Perhaps the most important moment in the series comes at the end of the fourth book, The Goblet of Fire. Harry has just fought his way through a labyrinth, the final task of the Triwizard Tournament. He reaches the end only to find it’s all been a ploy by a newly resurrected Voldemort. Harry is tied to a gravestone as the wizard who killed his parents coldly orders the death of his classmate, Cedric Diggory—who is then murdered in front of him.
When The Order of the Phoenix, the fifth installment, was released in 2003, the reader responses to the book departed slightly from the usual revelatory praise. There were mixed emotions—happiness about having a new book, and also outrage that a favorite character, Sirius Black, had been killed. But another sentiment reverberated through both the fandom and the critical community: frustration over Harry’s new personality.

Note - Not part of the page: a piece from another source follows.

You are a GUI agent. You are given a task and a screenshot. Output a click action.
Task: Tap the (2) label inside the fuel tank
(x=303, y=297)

Indeed, the Harry Potter of The Order of the Phoenix is not the Harry Potter of the earlier books. The novel introduced a 15-year-old wizard who was tortured, emotional, and much less relatable to many readers. I can recall fan forums at the time nicknaming him “emo-Harry” or “CAPSLOCK-Harry” (referring to Rowling’s copious use of all-caps during Harry’s dialogue in the book). A few weeks after The Order of the Phoenix was released, the English novelist A.S. Byatt wrote for The New York Times a critical essay in which she explained Harry’s personality change the way many people have—by blaming the unpredictable seesaw of teenage emotion:
In Order of the Phoenix, Harry, now 15, is meant to be adolescent. He spends a lot of the book becoming excessively angry with his protectors and tormentors alike … Harry now experiences that rage as capable of spilling outward, imperiling his friends. But does this mean Harry is growing up? Not really.
Even Stephen King, a writer who understands the complexities of childhood trauma, seemed to misattribute Harry’s temper in an otherwise glowing review of the novel: “As for Harry himself, he speaks quietly, automatically, nervously, slowly, and often—given his current case of raving adolescence—ANGRILY.”